> What is asked: Find each line in the entries below that contains the word "plus", and copy those lines.

> Input records:
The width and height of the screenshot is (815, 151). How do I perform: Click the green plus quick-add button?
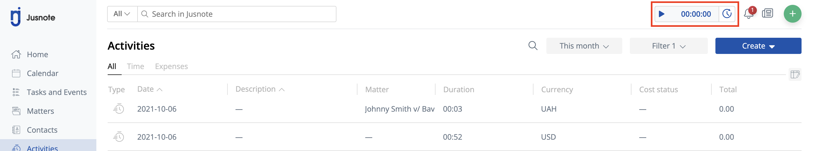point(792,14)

---

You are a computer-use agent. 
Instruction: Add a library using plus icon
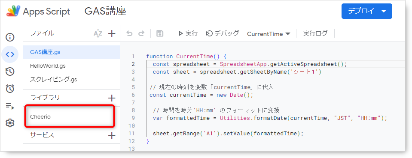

==

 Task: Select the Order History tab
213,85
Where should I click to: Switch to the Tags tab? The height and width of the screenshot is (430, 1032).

> Result for this task:
The width and height of the screenshot is (815, 151). How do I perform: Click the green plus quick-add button?
Instruction: Add a library using plus icon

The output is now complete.